4. Discussion and Conclusions
Medical hypotheses, commonly evaluated in CAM studies, are unlikely to be correct because they are biologically implausible. Let us consider acupuncture, which among all CAMs seems to enjoy higher consideration. According to its “rationale” inserting a needle in given points of the skin redresses a disturbed balance of the vital body fluids, Yin and Yang, thereby, restoring health. Why? Because so stated ancient Chinese medical texts, like the Yellow Emperor’s Classic of Internal Medicine. As for the mechanism? “It improves the flow of Chi adjusting the balance between its constituents Ying with the Yang” is the standard answer. Chi or Qi, according to the “millenary wisdom of China”, corresponds to the vital fluid, or “élan vital”, of some Western philosophy or to the “prana” of traditional Indian medicine, Ayurveda, or to a “spiritual energy” as postulated by Reiki, or by other forms of CAM. But, more precisely, in which way should this adjustment of vital fluid take place? No further explanation is provided, but never mind, the “ancient Chinese wisdom” knows. Incidentally, this explanation should be sufficient to also justify the use of acupuncture in in vitro fertilization, an indication not foreseen in the Yellow Emperors Book.
Now, which kind of plausibility may have a medical treatment based on such tenuous grounds and conceived in prescientific times when most elementary functions of the body were unknown or totally misunderstood?

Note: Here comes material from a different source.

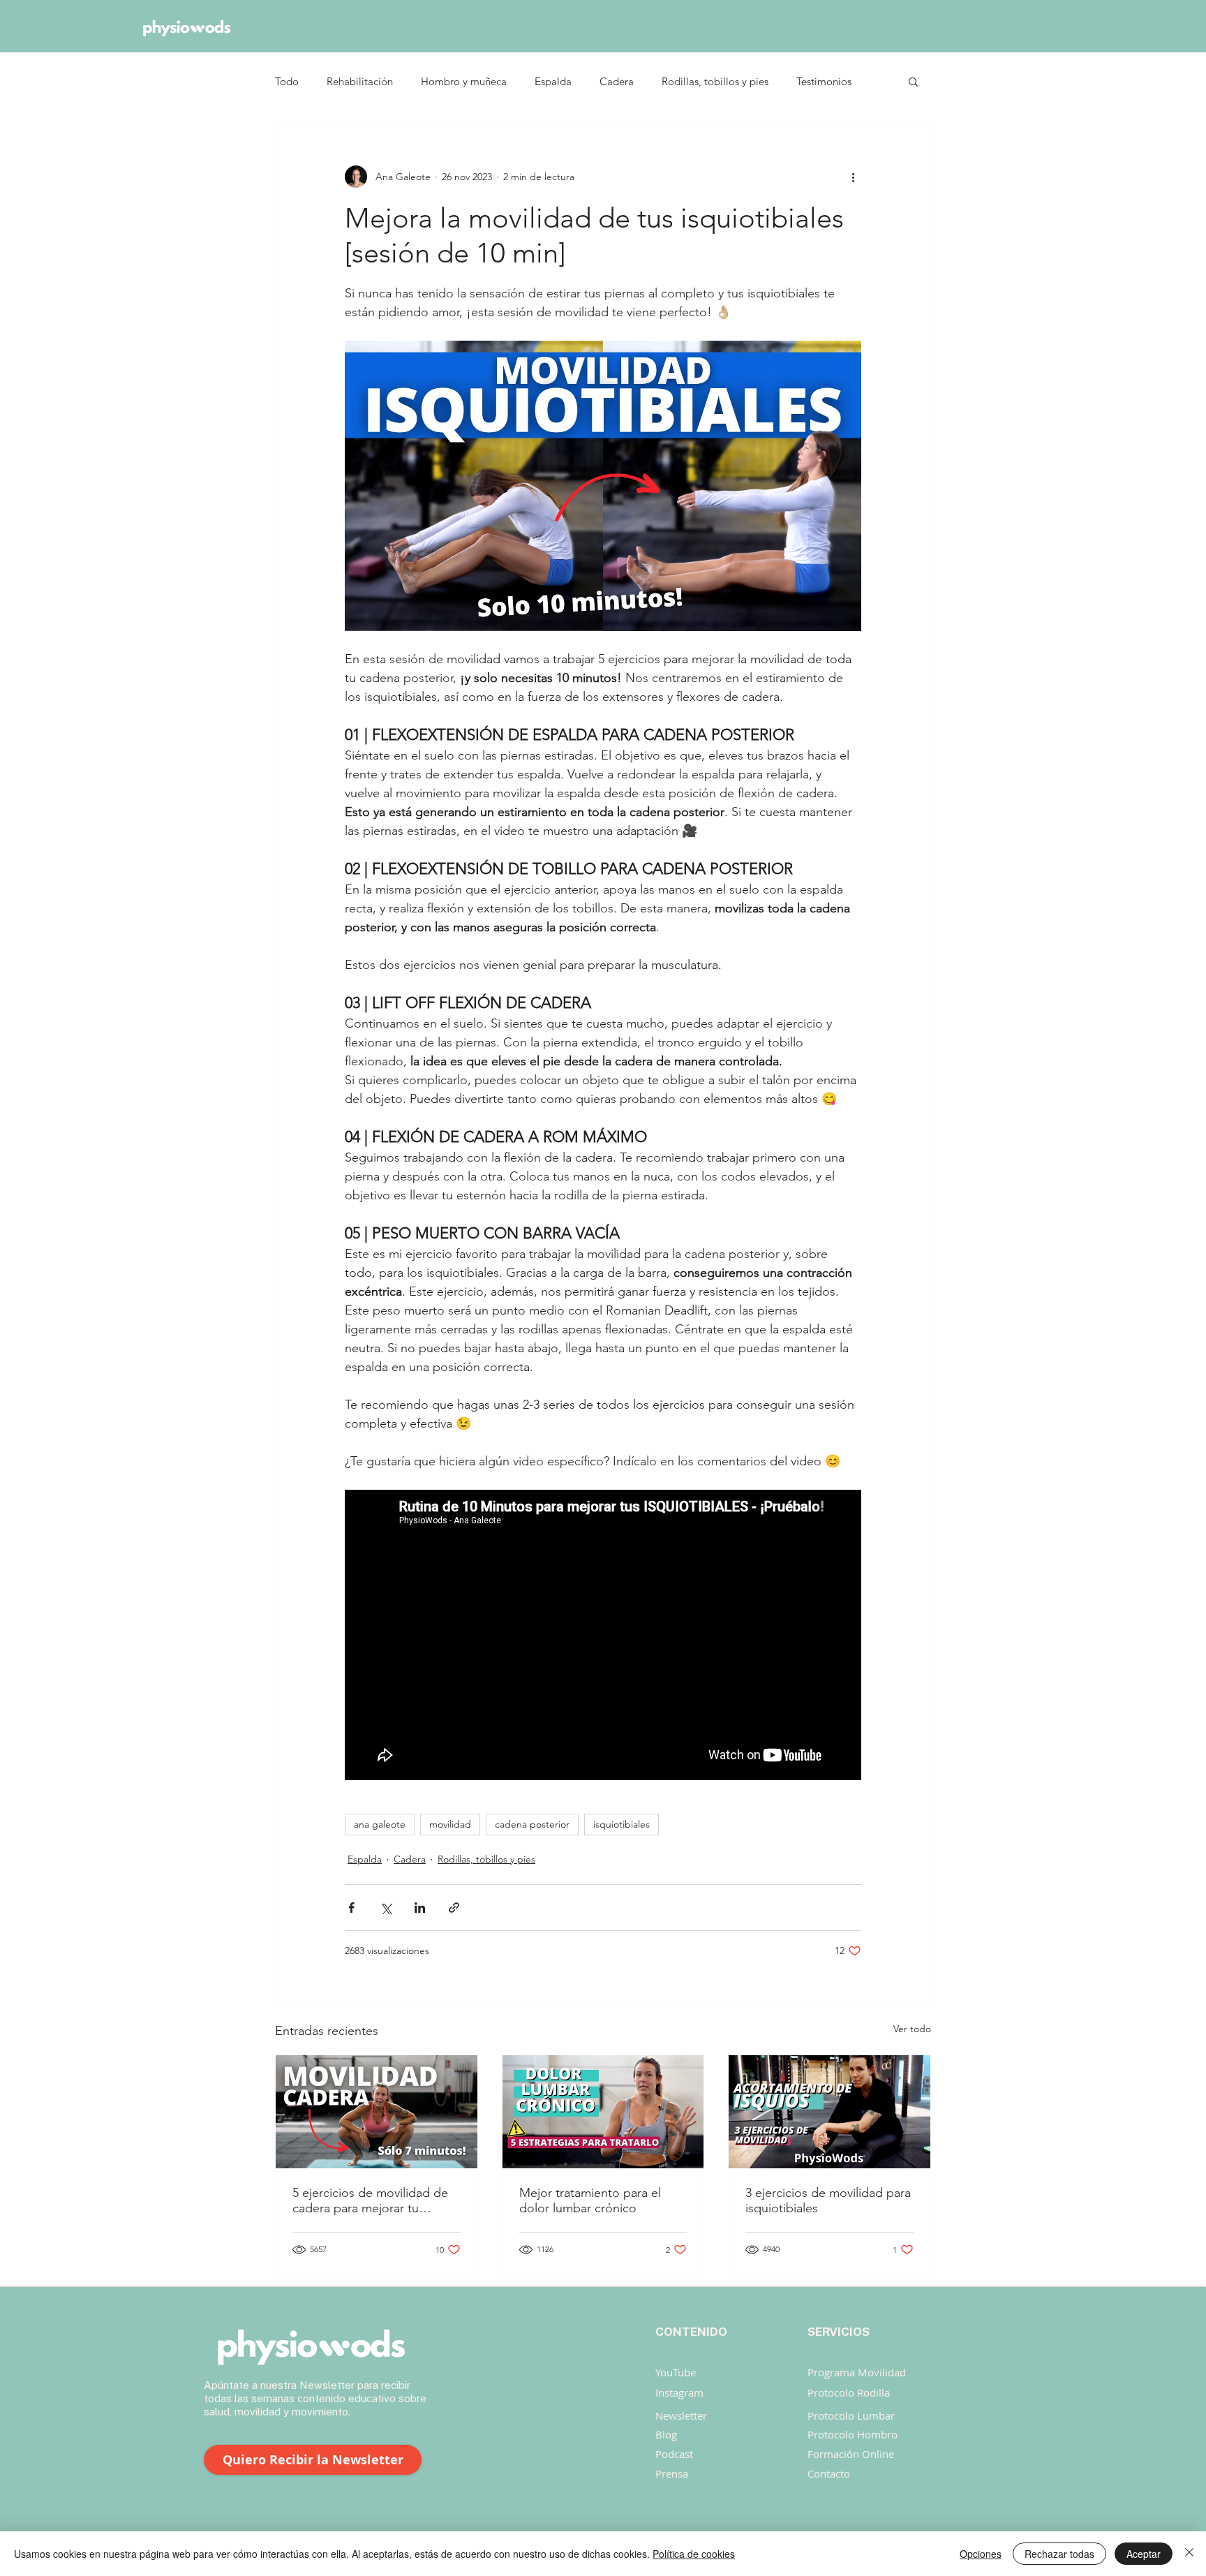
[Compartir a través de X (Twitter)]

When testing acupuncture, and other forms of CAM, more meaningful statistical significance would be obtained if the hypothesis on trial was not, as is customary in these studies, the specific action of the intervention, but its capacity to elicit a placebo response. Not to mention homeopathy, violating several laws of physics for which dilution and shaking will allow a solution to retain the ‘memory’ of substances with which it has been in contact before [
5]. A recent book [
16] has exhaustively assessed the ethical aspects of CAM, exposing the different modes (moral, deontological, legal) currently violated by these health and wellness therapies.

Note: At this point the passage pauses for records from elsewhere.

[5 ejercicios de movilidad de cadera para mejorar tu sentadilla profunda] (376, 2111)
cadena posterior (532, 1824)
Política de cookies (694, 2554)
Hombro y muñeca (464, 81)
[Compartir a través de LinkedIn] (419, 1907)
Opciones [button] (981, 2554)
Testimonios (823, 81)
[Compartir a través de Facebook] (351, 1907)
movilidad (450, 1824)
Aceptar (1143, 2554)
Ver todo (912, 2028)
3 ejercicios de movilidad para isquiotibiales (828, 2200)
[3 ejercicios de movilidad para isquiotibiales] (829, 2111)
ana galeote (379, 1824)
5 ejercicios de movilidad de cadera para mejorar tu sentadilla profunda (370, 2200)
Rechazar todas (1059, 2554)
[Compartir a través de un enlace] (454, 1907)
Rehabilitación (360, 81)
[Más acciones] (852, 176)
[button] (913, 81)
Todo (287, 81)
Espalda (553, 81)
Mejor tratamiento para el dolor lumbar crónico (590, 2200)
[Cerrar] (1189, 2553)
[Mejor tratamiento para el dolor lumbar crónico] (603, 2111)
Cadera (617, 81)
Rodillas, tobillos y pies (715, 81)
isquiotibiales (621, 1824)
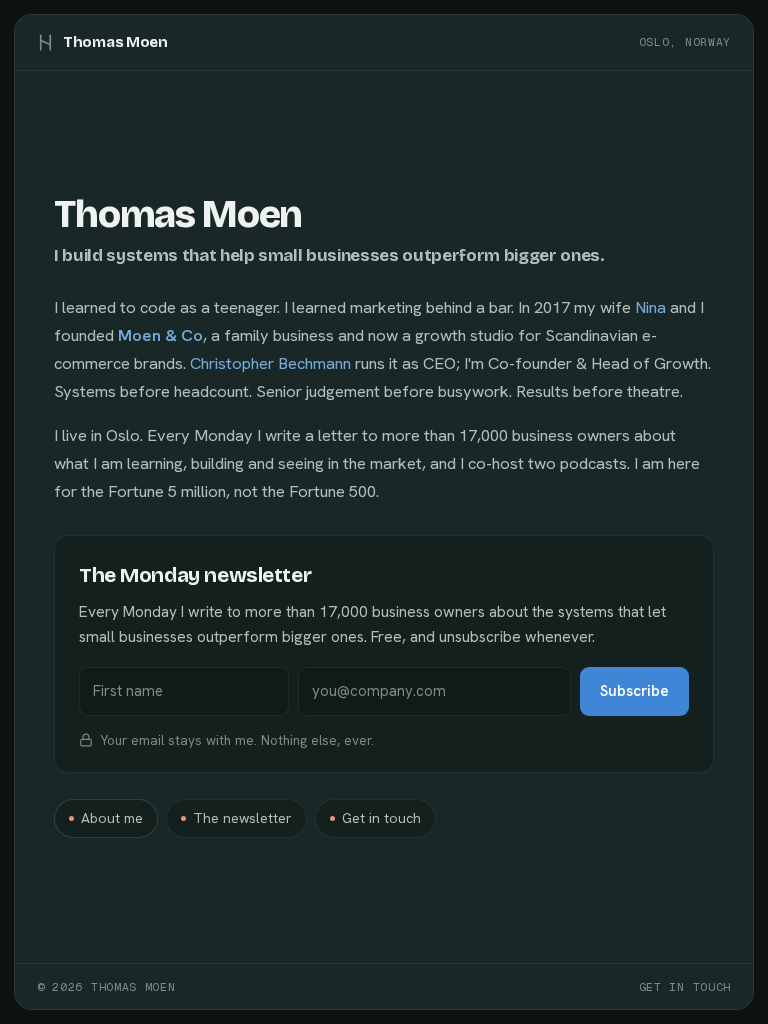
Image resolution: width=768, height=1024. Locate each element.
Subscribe (634, 691)
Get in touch (381, 818)
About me (112, 818)
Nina (650, 307)
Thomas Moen (115, 42)
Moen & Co (160, 335)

Statistical evaluation of results has become so important in clinical trials that its quality cannot be disconnected from ethical aspects. Thus, just as “medical research involving human subjects must conform to generally accepted scientific principles, as the Declaration of Helsinki states [
17], it appears morally inescapable that also the inferential elaboration of data should square with the same high standard.